Taxi app firm Kabbee has slammed the lack of technical support at French based hosting firm OVH.

Based in London, Kabbee works with 70 fleets of minicabs across the capital, with its app allowing passengers to check cars, prices and user ratings across supported firms at any time of day.

Dave Walker, chief technical officer at Kabbee, said: "For Kabbee, operating in an industry like ours and striving to make minicabs mighty, customer support is of the utmost importance to us and so I look to work with people who feel the same way."

Kabbee was hosted by French data centre operator OVH since the app entered its testing phase in 2011. But according to Walker the cheap service was plagued by clock drift and poor customer support, leaving the app makers attempting to fix bugs themselves.

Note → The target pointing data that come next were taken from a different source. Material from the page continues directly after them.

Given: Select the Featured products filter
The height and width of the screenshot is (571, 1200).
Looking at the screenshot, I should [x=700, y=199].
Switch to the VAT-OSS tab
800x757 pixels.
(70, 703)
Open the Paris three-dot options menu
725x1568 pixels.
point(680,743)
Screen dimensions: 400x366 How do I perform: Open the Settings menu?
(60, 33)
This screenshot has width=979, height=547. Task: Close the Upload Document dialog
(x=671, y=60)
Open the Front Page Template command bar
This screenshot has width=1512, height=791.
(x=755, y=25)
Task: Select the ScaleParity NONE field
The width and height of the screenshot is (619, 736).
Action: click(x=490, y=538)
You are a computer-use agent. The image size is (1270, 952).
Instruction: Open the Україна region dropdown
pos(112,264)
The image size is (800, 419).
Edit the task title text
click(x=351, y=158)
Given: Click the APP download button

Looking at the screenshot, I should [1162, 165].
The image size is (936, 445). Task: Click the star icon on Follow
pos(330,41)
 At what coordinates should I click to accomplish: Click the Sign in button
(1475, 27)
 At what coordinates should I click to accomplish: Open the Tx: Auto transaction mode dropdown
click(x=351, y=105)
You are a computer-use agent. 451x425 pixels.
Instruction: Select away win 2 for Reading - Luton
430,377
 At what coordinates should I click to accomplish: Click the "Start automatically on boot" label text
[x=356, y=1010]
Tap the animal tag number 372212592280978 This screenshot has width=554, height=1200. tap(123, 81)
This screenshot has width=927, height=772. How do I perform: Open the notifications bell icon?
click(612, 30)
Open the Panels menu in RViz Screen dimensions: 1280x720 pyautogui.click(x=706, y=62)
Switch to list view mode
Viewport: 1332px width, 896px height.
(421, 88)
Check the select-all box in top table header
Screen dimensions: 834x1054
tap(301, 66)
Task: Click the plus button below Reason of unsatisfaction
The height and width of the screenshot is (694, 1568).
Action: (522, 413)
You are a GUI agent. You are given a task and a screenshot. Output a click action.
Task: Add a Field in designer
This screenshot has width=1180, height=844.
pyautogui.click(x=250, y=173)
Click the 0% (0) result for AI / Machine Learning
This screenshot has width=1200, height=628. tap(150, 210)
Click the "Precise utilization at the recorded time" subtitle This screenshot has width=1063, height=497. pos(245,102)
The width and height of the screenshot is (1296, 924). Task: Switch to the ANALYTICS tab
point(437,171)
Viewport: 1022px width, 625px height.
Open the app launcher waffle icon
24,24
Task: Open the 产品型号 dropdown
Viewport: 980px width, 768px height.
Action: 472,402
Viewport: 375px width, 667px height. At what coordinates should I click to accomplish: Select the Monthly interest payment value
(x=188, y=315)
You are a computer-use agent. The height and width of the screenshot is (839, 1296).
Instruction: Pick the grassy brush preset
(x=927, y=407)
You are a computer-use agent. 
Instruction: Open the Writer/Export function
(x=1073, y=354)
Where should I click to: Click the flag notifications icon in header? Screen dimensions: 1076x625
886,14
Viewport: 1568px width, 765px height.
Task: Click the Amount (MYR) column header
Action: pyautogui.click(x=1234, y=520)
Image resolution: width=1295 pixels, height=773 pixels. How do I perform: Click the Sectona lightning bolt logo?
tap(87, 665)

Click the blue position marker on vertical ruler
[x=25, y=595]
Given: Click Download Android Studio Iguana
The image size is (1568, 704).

OVH declined to comment on Kabbee’s decision to migrate.

The firm’s data will now be located in a Rackspace data centre in London.

In addition to their customer app, Kabbee will also be looking to create a mobile app so their minicab partners can manage their services more easily through their smartphones.

Cab apps have proved a disruptive force in the taxi market, with black cab drivers feeling increasingly crowded out by competition from private hires and minicabs served by apps like Kabbee.

Last week police were called after a fight broke out at a the offices of Hailo, a rival firm which has just begun letting minicabs and private hire vehicles sell services through their app.

Downplaying the damage that taxi apps were doing to black cab’s share of the market, Walker said: "Potentially there are apps out there which are more destructive to black cab markets because they are breaking the law."

Kabbee secured £3.8m in private equity funding in November 2013, with Octopus Ventures, one of their main backers, later introducing the firm to Rackspace.